Friday, 10 November 2023

Making coal

Trees are very good at sucking carbon out of the atmosphere. Unfortunately, they eventually release it back into the atmosphere. Some gets stored for the longer term, but our ETS pretends it's all released at point of harvest. And there can be a good case for that if most of it does and if it's hard to track.

But there are other options.

I have no clue whether the economics of this option would stack up, but it should be allowed in principle.

Suppose a carbon forest owner harvested the forest, dug a very deep pit, put the harvested trees into the pit, and covered them with layers of clay so no gasses would seep up. The process takes carbon from the atmosphere and sticks it back into the geosphere. Give it time and it'll be coal.

I've always figured that if a carbon forest owner did that properly, that permanent sequestration ought to count against any surrender obligations that come with cutting down a carbon forest. For every tonne durably sequestered, a one NZU reduction in surrender obligation.

Turns out Bill Gates is backing a neater version of this. Story from December 2022 but I only just caught it.

A California startup is pursuing a novel, if simple, plan for ensuring that dead trees keep carbon dioxide out of the atmosphere for thousands of years: burying their remains underground.

Kodama Systems, a forest management company based in the Sierra Nevada foothills town of Sonora, has been operating in stealth mode since it was founded last summer.

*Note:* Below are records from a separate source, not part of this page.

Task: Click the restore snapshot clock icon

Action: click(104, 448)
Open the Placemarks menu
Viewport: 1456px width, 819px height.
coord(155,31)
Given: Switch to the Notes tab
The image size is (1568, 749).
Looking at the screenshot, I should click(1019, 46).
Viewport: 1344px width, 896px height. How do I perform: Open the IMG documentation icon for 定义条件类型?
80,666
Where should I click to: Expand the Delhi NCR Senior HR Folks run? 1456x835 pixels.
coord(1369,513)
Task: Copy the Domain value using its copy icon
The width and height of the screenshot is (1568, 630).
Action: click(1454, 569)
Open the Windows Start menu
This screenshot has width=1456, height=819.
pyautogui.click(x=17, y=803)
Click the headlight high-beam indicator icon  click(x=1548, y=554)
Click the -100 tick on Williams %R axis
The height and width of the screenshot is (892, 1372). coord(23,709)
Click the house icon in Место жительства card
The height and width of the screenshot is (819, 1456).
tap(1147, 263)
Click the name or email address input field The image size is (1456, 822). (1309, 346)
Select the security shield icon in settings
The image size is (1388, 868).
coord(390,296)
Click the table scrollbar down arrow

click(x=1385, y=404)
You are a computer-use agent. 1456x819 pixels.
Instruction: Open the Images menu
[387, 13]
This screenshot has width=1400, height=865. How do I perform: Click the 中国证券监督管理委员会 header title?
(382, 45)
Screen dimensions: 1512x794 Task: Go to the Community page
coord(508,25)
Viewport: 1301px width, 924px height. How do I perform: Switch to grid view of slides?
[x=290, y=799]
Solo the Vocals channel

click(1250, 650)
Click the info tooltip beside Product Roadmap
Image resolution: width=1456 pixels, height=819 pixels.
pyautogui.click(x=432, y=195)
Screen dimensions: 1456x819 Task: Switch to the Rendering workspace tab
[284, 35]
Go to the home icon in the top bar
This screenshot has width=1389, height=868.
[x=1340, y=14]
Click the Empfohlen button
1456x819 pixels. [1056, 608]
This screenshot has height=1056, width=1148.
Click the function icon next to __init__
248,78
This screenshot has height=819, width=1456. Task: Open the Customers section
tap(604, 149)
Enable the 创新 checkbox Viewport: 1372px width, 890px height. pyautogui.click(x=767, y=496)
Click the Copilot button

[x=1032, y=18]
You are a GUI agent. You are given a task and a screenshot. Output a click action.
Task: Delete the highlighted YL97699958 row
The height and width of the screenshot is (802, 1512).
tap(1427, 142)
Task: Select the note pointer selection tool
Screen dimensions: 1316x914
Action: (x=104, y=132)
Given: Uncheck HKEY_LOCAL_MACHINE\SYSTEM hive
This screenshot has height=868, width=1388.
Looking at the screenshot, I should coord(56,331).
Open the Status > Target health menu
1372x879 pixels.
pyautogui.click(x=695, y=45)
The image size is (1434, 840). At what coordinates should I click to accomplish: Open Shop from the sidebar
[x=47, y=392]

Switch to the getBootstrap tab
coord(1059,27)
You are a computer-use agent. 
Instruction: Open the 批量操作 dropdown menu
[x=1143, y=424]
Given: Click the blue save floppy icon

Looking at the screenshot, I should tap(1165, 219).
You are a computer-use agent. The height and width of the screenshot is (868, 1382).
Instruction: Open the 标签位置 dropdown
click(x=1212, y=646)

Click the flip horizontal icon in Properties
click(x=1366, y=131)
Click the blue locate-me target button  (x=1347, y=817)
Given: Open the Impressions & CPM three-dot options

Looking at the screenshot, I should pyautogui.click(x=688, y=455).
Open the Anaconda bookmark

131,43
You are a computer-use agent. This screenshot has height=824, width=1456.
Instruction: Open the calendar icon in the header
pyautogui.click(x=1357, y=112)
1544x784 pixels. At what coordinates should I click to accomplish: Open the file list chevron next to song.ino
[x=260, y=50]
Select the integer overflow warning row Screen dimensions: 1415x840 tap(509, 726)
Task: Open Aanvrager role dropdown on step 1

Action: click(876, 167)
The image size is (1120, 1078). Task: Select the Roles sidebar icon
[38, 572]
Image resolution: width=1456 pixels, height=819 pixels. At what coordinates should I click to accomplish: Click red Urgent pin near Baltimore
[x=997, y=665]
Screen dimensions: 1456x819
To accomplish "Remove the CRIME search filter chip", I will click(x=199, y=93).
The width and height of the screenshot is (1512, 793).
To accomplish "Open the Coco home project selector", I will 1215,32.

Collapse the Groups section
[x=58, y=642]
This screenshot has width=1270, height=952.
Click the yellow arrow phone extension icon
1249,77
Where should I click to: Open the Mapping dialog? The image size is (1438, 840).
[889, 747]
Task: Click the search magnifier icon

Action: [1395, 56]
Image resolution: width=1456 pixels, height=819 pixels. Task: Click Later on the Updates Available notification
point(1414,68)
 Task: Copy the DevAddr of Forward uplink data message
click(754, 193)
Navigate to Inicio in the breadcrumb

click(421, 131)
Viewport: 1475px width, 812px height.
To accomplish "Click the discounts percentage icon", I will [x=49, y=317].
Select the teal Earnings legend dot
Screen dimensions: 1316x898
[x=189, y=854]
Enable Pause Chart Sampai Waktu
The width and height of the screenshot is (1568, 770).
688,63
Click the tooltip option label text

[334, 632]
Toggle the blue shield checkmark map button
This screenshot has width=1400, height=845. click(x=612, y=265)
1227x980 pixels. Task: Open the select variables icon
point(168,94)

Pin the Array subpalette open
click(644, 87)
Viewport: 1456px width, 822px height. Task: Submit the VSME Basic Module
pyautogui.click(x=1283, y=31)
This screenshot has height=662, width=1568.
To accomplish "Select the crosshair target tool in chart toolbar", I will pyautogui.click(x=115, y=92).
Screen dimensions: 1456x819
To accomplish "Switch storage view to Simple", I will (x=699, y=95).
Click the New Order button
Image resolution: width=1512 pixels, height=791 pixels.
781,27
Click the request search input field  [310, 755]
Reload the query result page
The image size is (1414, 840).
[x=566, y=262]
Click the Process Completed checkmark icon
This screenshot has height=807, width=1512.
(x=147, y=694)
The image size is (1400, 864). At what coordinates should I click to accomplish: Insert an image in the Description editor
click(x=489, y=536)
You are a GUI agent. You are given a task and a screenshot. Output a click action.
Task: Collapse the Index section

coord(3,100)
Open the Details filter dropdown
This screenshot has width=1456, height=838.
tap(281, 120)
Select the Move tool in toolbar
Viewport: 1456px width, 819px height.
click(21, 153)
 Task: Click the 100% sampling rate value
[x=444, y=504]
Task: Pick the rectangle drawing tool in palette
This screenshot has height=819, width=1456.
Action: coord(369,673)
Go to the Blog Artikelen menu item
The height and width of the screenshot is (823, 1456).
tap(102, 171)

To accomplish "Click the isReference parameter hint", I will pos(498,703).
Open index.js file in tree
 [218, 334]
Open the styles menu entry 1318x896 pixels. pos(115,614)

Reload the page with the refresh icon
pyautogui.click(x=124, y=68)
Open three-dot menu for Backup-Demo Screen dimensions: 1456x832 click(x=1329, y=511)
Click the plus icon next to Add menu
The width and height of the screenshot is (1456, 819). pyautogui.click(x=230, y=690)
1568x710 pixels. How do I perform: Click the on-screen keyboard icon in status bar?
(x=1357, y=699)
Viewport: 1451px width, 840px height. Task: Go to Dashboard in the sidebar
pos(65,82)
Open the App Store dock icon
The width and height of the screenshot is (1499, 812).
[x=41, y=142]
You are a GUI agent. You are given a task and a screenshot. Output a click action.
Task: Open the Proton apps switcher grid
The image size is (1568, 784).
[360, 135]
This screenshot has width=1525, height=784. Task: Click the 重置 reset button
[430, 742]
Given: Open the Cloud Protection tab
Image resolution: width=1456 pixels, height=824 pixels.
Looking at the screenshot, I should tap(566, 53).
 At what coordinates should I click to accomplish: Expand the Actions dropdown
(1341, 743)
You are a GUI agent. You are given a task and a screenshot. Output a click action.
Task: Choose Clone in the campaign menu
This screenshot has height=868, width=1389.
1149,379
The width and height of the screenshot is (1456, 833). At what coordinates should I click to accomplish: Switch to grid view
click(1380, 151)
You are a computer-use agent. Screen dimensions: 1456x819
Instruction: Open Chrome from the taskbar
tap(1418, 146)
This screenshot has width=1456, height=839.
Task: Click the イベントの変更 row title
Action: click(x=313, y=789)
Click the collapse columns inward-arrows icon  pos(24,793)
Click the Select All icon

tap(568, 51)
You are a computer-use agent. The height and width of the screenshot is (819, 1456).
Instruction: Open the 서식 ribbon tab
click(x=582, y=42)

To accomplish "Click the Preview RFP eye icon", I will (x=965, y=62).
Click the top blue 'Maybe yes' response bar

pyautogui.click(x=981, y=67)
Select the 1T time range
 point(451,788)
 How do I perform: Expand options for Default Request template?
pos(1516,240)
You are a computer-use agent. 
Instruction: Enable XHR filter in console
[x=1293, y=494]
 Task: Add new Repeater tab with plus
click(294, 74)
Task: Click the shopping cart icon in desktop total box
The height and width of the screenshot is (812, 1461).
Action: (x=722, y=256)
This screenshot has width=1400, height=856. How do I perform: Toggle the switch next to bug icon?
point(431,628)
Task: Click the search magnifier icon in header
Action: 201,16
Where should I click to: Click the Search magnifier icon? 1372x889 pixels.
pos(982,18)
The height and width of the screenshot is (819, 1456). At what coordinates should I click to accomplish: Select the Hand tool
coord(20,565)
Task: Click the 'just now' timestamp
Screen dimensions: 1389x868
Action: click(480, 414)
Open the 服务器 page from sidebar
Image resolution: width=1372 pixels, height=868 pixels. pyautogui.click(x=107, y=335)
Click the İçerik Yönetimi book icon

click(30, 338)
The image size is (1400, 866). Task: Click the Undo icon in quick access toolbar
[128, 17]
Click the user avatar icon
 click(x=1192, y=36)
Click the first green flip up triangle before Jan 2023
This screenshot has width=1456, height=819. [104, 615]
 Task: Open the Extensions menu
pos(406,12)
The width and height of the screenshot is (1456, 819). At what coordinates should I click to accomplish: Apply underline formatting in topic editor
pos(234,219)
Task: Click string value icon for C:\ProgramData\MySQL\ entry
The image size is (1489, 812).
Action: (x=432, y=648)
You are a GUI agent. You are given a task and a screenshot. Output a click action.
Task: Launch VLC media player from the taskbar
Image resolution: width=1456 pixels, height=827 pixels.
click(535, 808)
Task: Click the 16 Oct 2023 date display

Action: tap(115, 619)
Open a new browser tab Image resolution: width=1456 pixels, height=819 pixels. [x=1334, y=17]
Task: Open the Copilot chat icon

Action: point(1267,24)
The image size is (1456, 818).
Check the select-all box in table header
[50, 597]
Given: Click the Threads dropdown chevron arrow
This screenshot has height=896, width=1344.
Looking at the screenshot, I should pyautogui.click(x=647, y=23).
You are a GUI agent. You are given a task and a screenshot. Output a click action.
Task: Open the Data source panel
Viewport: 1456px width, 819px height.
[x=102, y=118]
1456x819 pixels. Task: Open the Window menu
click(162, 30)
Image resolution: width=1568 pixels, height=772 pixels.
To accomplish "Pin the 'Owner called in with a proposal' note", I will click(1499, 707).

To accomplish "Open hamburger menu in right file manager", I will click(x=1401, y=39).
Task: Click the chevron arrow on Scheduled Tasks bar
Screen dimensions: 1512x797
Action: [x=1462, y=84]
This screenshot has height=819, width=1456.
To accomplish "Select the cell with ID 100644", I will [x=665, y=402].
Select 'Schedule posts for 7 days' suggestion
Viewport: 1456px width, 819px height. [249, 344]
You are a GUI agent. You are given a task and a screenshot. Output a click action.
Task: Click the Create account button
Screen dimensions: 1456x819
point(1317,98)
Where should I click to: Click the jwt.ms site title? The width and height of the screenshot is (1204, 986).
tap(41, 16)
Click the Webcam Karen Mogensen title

But MIT Technology Review can now report the company has raised around $6.6 million from Bill Gates’s climate fund Breakthrough Energy Ventures, as well as Congruent Ventures and other investors.

In addition, the payments company Stripe will reveal on Thursday that it’s provided a $250,000 research grant to the company and its research partner, the Yale Carbon Containment Lab, as part of a broader carbon removal announcement. That grant will support a pilot effort to bury waste biomass harvested from California forests in the Nevada desert and study how well it prevents the release of greenhouse gases that drive climate change. 

It also agreed to purchase about 415 tons of carbon dioxide eventually sequestered by the company for another $250,000, if that proof-of-concept project achieves certain benchmarks.

Whenever I've suggested "Why don't we consider just letting people bury trees," NZ climate people look at me like I'm crazy. 

Meanwhile:

A handful of research groups and startups have begun exploring the potential to lock up the carbon in wood, by burying or otherwise storing tree remains in ways that slow down decomposition.

Trees are naturally efficient at sucking down vast amounts of carbon dioxide from the air, but they release the carbon again when they die and rot on the ground. Sequestering trees underground could prevent this. If biomass burial works as well as hoped, it may provide a relatively cheap and easy way to pull down some share of the billions of tons of greenhouse gas that studies find may need to be removed to keep global temperatures in check in the coming decades. 

One of the usual objections from the kind of climate people who love to grope for excuses to ignore things that might help the climate (because those things don't force Radical Structural Change and Deep Decarbonisation) is that forests are risky because a forest that offsets emissions from a tonne of coal means a transfer of carbon from the geosphere to the biosphere, and the biosphere is risky. 

Well, carbon stored in trees can be stuck back into the geosphere. 

Look at all these approaches being tried. 

Burial costs

Other startups and research efforts are taking different approaches to the problem. 

The Australian company InterEarth believes that allowing trees to soak up salty groundwater before burying them will effectively pickle the wood, preserving it for extended periods.

The Carbon Lockdown Project, a public benefits corporation founded by University of Maryland professor Ning Zeng, has proposed creating pits that are lined with clay or other materials with low permeability.

In a paper this year, Zeng and a colleague also highlighted a number of other potential approaches, including storing biomass in frozen sites, underwater, or even in above-ground shelters. His earlier work found that harvesting and storing wood could potentially remove several billion tons of carbon dioxide a year at a cost of well below $100 a ton.

You don't need all of them to work. Or even any of these ones - there's lots of other projects being tried, including mineralisation. 

Run a clean ETS focused on net emissions and run the accounting properly. If any of these techs can scale up at low cost, we hit net zero at a low carbon price and could push for net negative, to undo the damage already done. If none of them do, we still hit net zero - just at a higher carbon cost.

I was on a panel discussion earlier this week about COP28 hosted by the NZ Institute of International Affairs - remotely, as daughter currently isolating with Covid and I don't want to impose risk on others (she's fine).  

But the whole discussion was so frustrating. 

A friend who'd attended said my presence there was felt, like a fart in Church, despite my being remote. 

I talked about the ETS, changes to help it drive to net zero durably, tech bets NZ should be making, other tech underdevelopment. 

Germany's climate rep wanted to focus on gross emission reduction. But when I asked about Germany turning off its nuclear plants and now having to rely on coal, she said nuclear is bad because of Chernobyl. I have a very difficult time taking these people seriously. Unfortunately, they set the agenda at COP.  

Anyway - burying trees isn't as crazy as it might have seemed.